Aufgabe A — Kopieren Sie aus der Buchbesprechung wortgetreu den Abschnitt von „Allerdings geht dem“ bis einschließlich „etwas an Schwung.“.
Aufgabe B — Nennen Sie alle Personen, die in der Buchbesprechung im Absatz mit dem Anfang „Interessanter ist da“ vorkommen.

Max hat solch eine Großmutter – und er leidet unter ihr. Es gelingt ihm nur selten, der Tyrannin, die nichts anderes kann als ihren Enkel niederzumachen, zu entfliehen, und so nimmt er hin, dass sie ihn als Idioten und lebensunfähigen Nichtsnutz beschimpft wie er auch hinnimmt, dass er so gut wie gar nichts essen darf, da er angeblich nichts verdauen kann.
Hier und da findet Max Schlupflöcher, um den Klauen der Großmutter zu entkommen – so schlägt er eine (bezahlte) Aufpasserin vor, um der Anwesenheit der Großmutter in der Grundschule zu entgehen. Ob Max, aus dessen Sicht alles beschrieben wird, einfach nur übertreibt bei der Beschreibung der Großmutter oder ob es ihm gelingt, einfach alles hinzunehmen ohne allzu verkorkst zu werden, bleibt offen.
Allerdings geht dem Buch recht bald die Puste aus. Die Figuren verändern sich nicht. Es kommt – außer durch Einwirkung von außen – keine Entwicklung der Handlung zustande. Die Witze über russische Einwanderer wiederholen sich, ebenso das Spiel mit Vorurteilen. In unterschiedlichsten Schattierungen wird beschrieben, was für ein „Besen“ die Großmutter ist. Irgendwann weiß man das und will nicht noch eine Variation dazu lesen.
Interessanter ist da, dass die Großmutter keineswegs bereit ist, ihren Mann zu verlassen, als der sich in eine andere, jüngere Frau verliebt und mit dieser ein Kind zeugt. Die Spannung zwischen ihrer Rigorosität und dem Einlenken in die neuen Verhältnisse gibt dem Roman nochmals etwas an Schwung.
Nichtsdestotrotz hat es mich doch sehr gewundert, wie positiv das Buch auch in der überregionalen Presse besprochen wird. Außer der brachialen Figur der Großmutter gibt es meines Erachtens nichts, was dem Buch Kraft verleiht. Nichts, was das Buch als Ganzes aufleuchten lassen würde.

Einträge aus einer Datenquelle:
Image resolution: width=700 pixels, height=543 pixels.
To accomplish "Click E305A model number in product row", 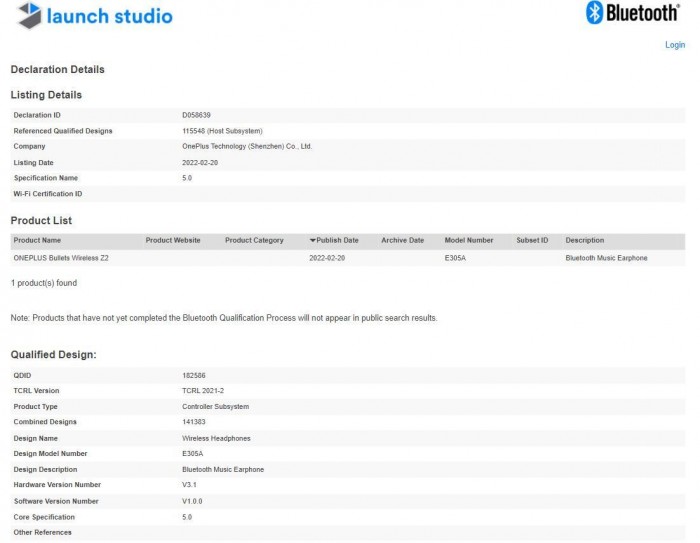I will click(x=455, y=258).
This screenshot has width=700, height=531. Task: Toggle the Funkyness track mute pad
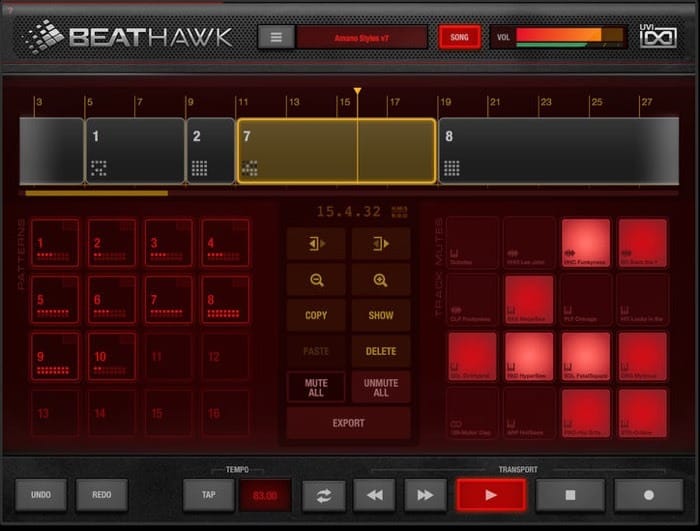click(586, 243)
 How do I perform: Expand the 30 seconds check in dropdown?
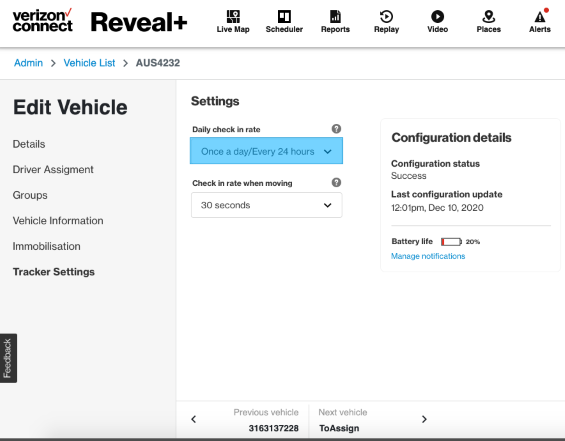266,205
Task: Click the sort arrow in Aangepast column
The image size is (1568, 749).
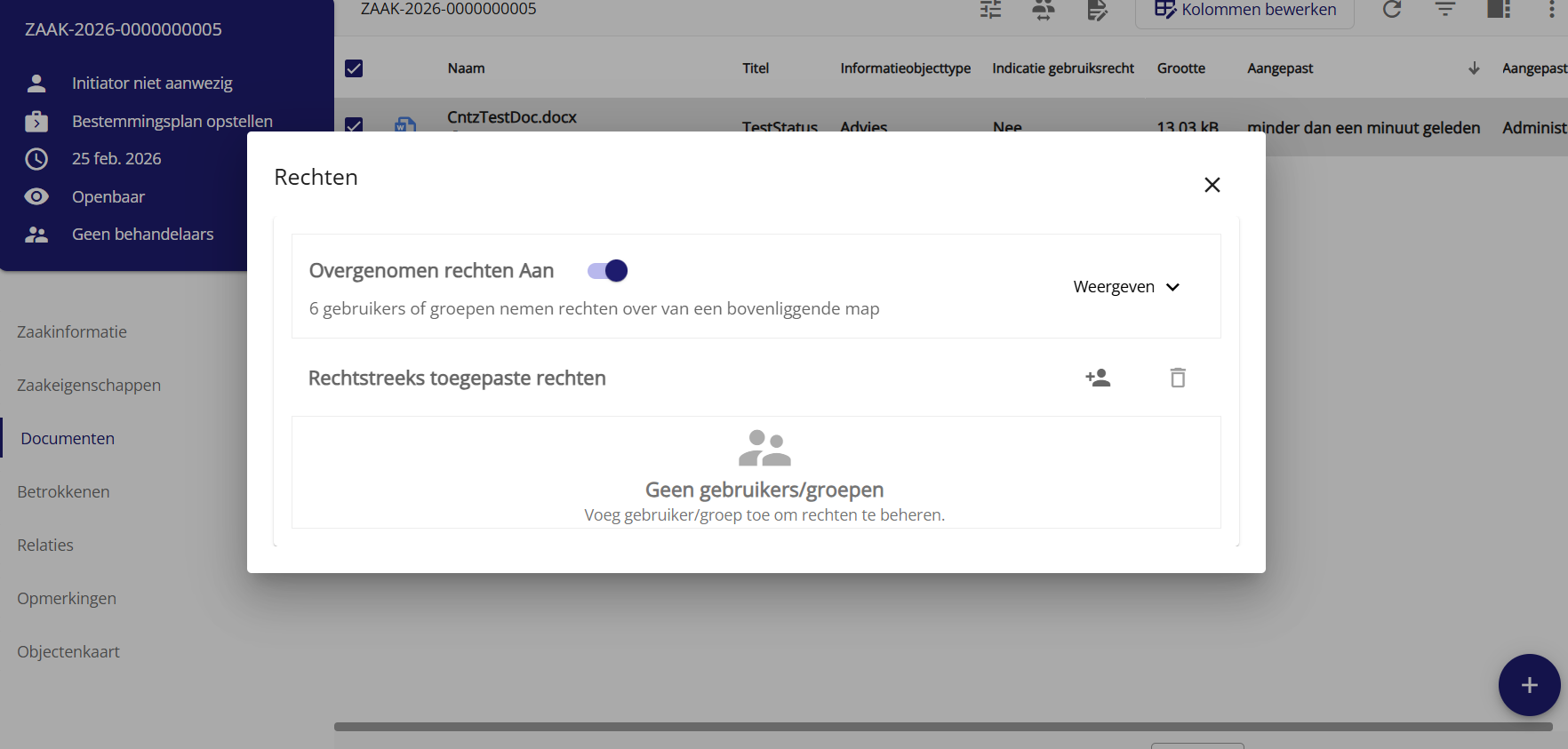Action: point(1473,68)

Lösung A —
Allerdings geht dem Buch recht bald die Puste aus. Die Figuren verändern sich nicht. Es kommt – außer durch Einwirkung von außen – keine Entwicklung der Handlung zustande. Die Witze über russische Einwanderer wiederholen sich, ebenso das Spiel mit Vorurteilen. In unterschiedlichsten Schattierungen wird beschrieben, was für ein „Besen“ die Großmutter ist. Irgendwann weiß man das und will nicht noch eine Variation dazu lesen.
Interessanter ist da, dass die Großmutter keineswegs bereit ist, ihren Mann zu verlassen, als der sich in eine andere, jüngere Frau verliebt und mit dieser ein Kind zeugt. Die Spannung zwischen ihrer Rigorosität und dem Einlenken in die neuen Verhältnisse gibt dem Roman nochmals etwas an Schwung.

Lösung B —
- die Großmutter
- ihr Mann
- die andere, jüngere Frau
- das Kind